▶ _STORED ROWS_:
(begin)

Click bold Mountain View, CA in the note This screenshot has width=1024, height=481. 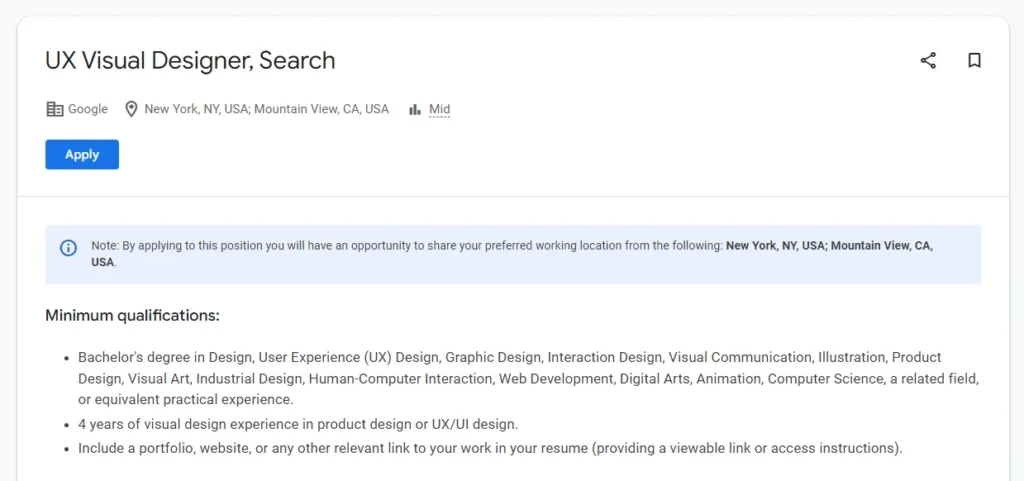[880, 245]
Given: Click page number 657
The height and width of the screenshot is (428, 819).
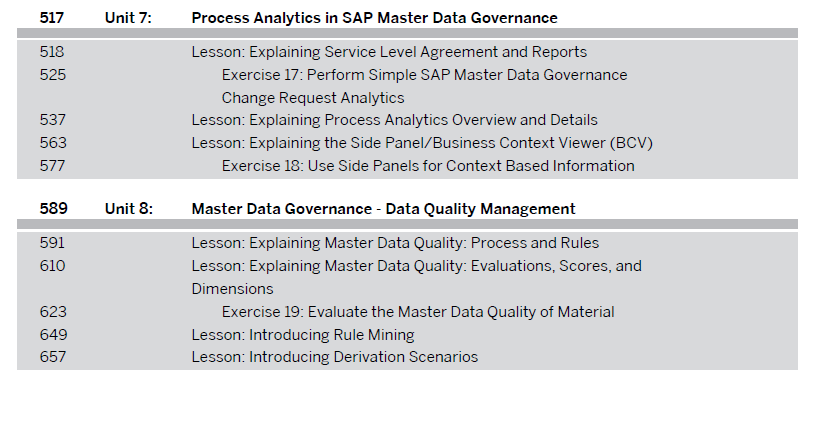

(end)
(begin)

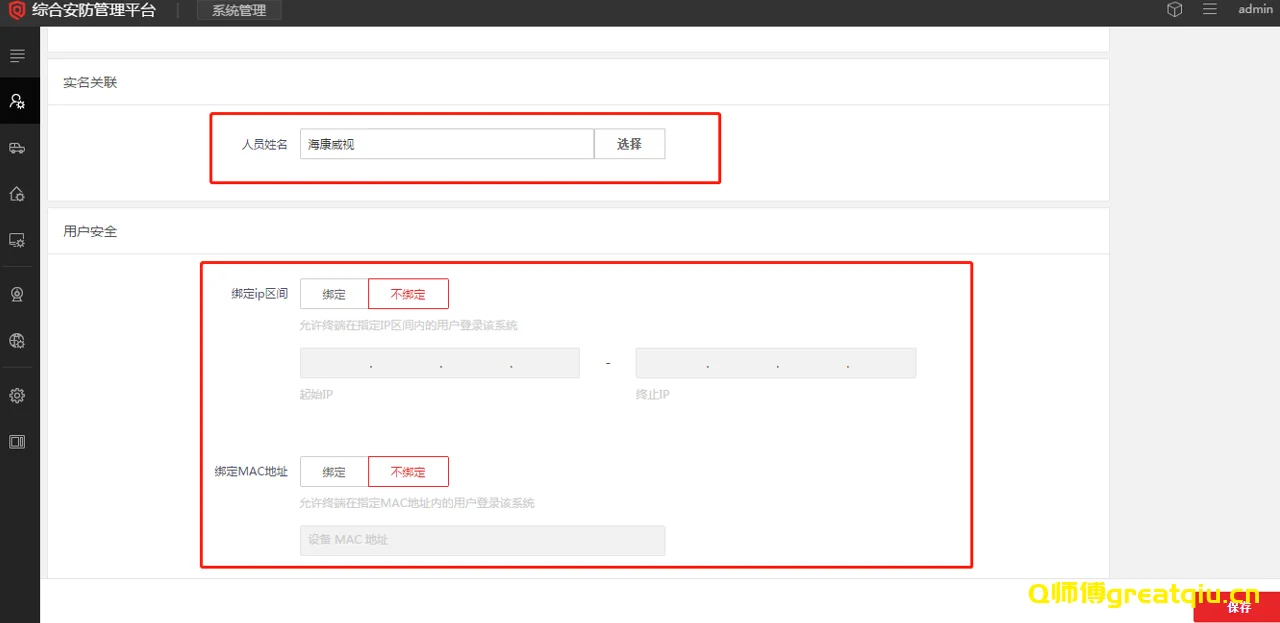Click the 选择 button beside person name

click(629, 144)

(end)

▶ _SHORT PROBLEM_:
Starting with the line containing "Given: Click page number 657" and continuing through the line containing "The height and", reproduce the data with "page number" replaced by "page label" and everything else unchanged.

▶ _ANSWER TO THE TASK_:
Given: Click page label 657
The height and width of the screenshot is (428, 819).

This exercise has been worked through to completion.